The Calgary-based firm was in the news this fall when it announced it would avoid the bitumen pipeline bottlenecks and very low prices being paid to Canadian oilsands producers by contracting for new terminals and a fleet of rail cars to carry its product to the U.S. Gulf Coast.
The first shipment of diluted bitumen left the Lynton rail terminal, located just south of Fort McMurray, on Dec. 22 and landed in Mississippi on Jan. 6. It will be off-loaded at the Genesis Natchez terminal where Southern Pacific has exclusive terminal capacity, the company announced Monday.
Initial production at the firm’s steam-assisted gravity drainage (SAGD) facility 45 km northwest of Fort McMurray was 1,200 barrels per day in December. It could take at least another year before the design capacity of 12,000 bpd is achieved.

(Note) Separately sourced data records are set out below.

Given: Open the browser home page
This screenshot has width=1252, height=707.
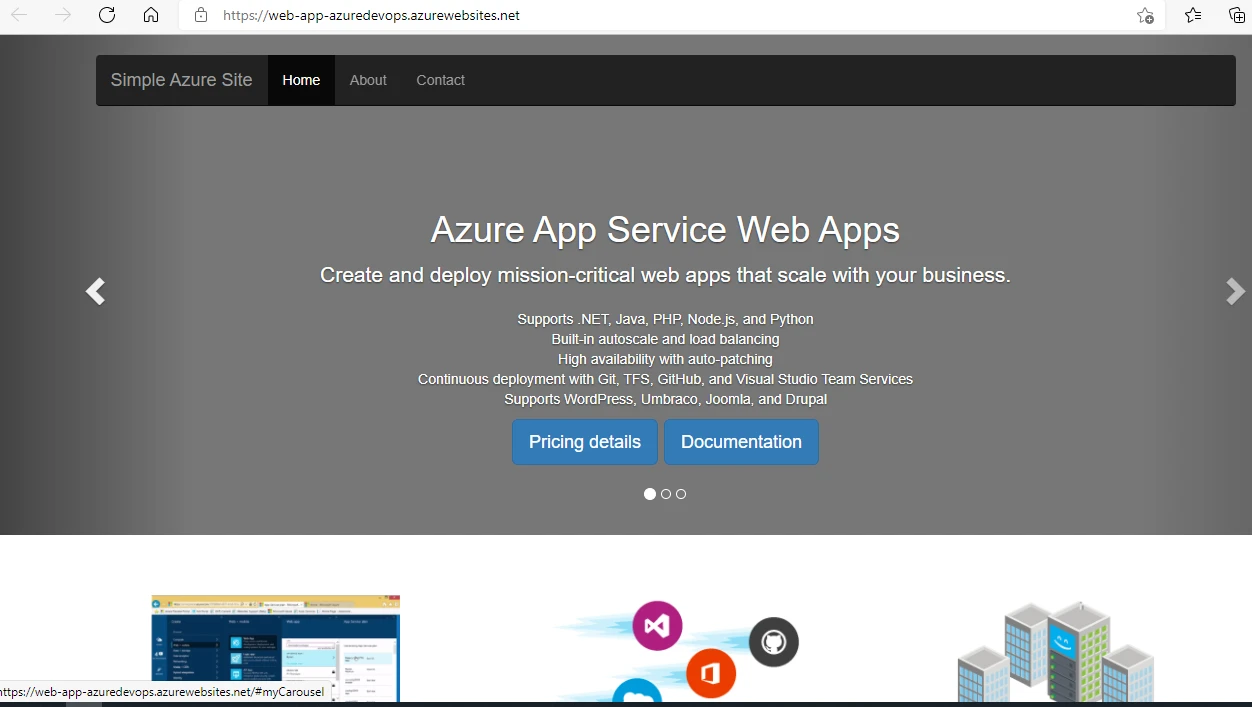Looking at the screenshot, I should coord(151,15).
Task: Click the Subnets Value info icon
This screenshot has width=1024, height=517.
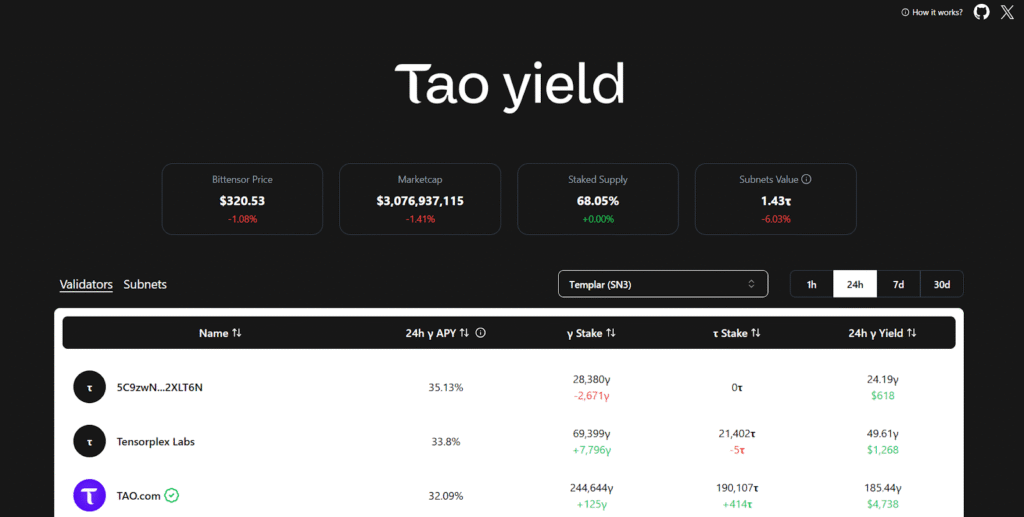Action: pyautogui.click(x=806, y=180)
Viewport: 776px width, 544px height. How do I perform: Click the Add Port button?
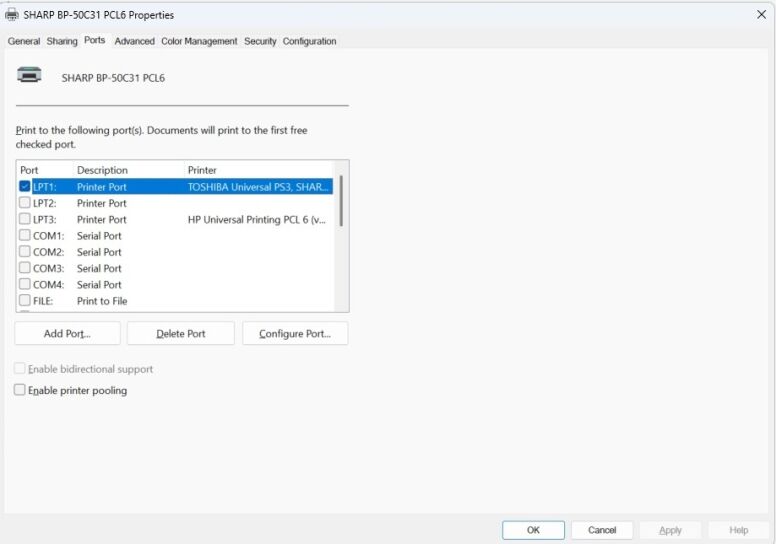(67, 334)
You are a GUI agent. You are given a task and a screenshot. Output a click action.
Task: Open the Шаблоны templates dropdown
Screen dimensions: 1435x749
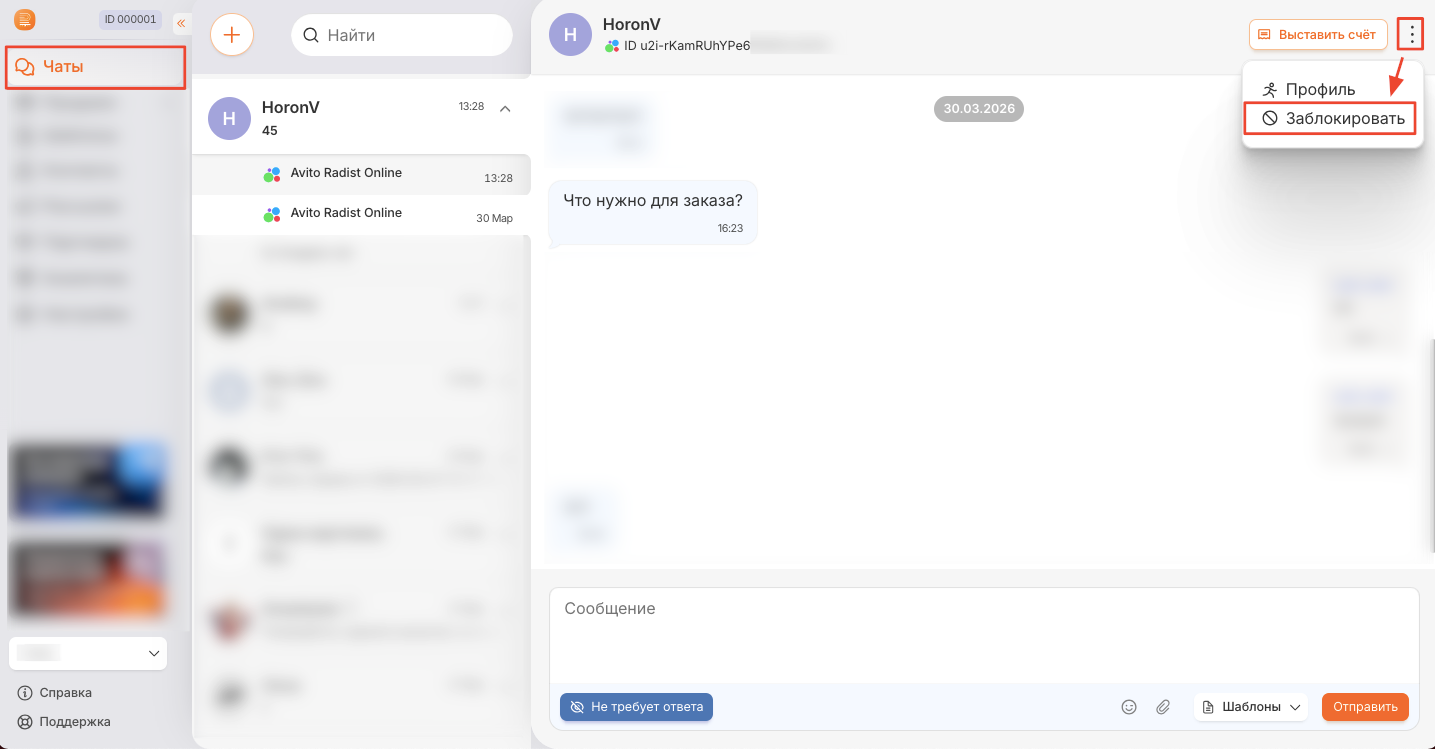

Southern Pacific plans to build inventory in Natchez for most of January before it begins sales of its dilbit, which will be loaded onto barges and taken a short distance downriver to one of the eight refineries in Louisiana where it will receive pricing competitive with other U.S. Gulf Coast heavy oil imports. That price will be about $110 per barrel, more than double the current bitumen price for Canadian heavy crude.
Southern Pacific estimates it will pay $31 a barrel to move its product to a Louisiana refinery compared with $8 for pipeline shipping if that was available. It will also haul diluent — the bitumen thinner which is much cheaper in the U.S. — in the returning cars for its own use, which will defray some of its shipping costs.
The first diluent delivery is expected on Jan. 21 when the rail cars return.
Under the contract with Altex, CN and Genesis Energy in the U.S., more than 12,000 carloads each year will be heading to Mississippi in the 500 rail cars Southern Pacific has leased. This would equal about 10 crude unit trains per month on a two-week return trip. The CN line runs through the Edmonton region.